Leah Trzcinski (DFIN) reports 1,234-share withholding for taxes at $54.25
Rhea-AI Filing Summary
Leah Marie Trzcinski, Chief Legal Officer of Donnelley Financial Solutions (DFIN), reported a disposition of 1,234 shares of common stock on 08/17/2025 at a price of $54.25 per share. The filing states the shares were withheld to satisfy tax withholding obligations related to the vesting of restricted stock units. After the transaction Trzcinski beneficially owned 13,273 shares in total, comprised of 3,536 shares held directly, 9,387 restricted stock units, and 350 earned performance share units subject to additional service-based vesting. The Form 4 was signed via power of attorney on 08/19/2025.
Positive
- Transaction disclosed promptly and with explanation—Form 4 shows the disposition date, price, and that shares were withheld for tax on vested RSUs
- Clear holding breakdown provided—filing specifies direct shares, restricted stock units, and earned performance share units
Negative
- Net reduction in beneficial ownership—1,234 shares were disposed, reducing her position to 13,273 shares
- Performance share units subject to additional vesting—350 PSUs remain subject to service-based vesting, indicating future dilution or forfeiture risk if employment ends
Insights
TL;DR: Insider sold 1,234 shares (withheld for taxes), leaving 13,273 total holdings; transaction appears routine and non-cash-settlement related.

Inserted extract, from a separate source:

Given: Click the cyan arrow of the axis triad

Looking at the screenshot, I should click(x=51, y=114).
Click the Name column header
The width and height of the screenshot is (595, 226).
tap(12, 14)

The reported disposition is identified as Code F and explained as tax withholding on vested restricted stock units, which is a common, non-investment-sale method of satisfying tax obligations. The sale reduced beneficial holdings by roughly 9.3% of the reported post-transaction position. No cash-for-service or open-market intent is stated. For investors, this is a routine insider tax-related transaction rather than a signal of company-specific concerns.
TL;DR: Reporting is timely and includes clear breakdown of holdings; transaction follows standard equity compensation mechanics.
The Form 4 discloses the withholding of shares to cover tax liabilities from vested equity, a standard corporate governance practice under Rule 16b-3. The filing lists the composition of retained holdings, including RSUs and earned PSUs with additional service vesting, which helps clarify ongoing executive incentives. The signature by power of attorney is properly noted and dated.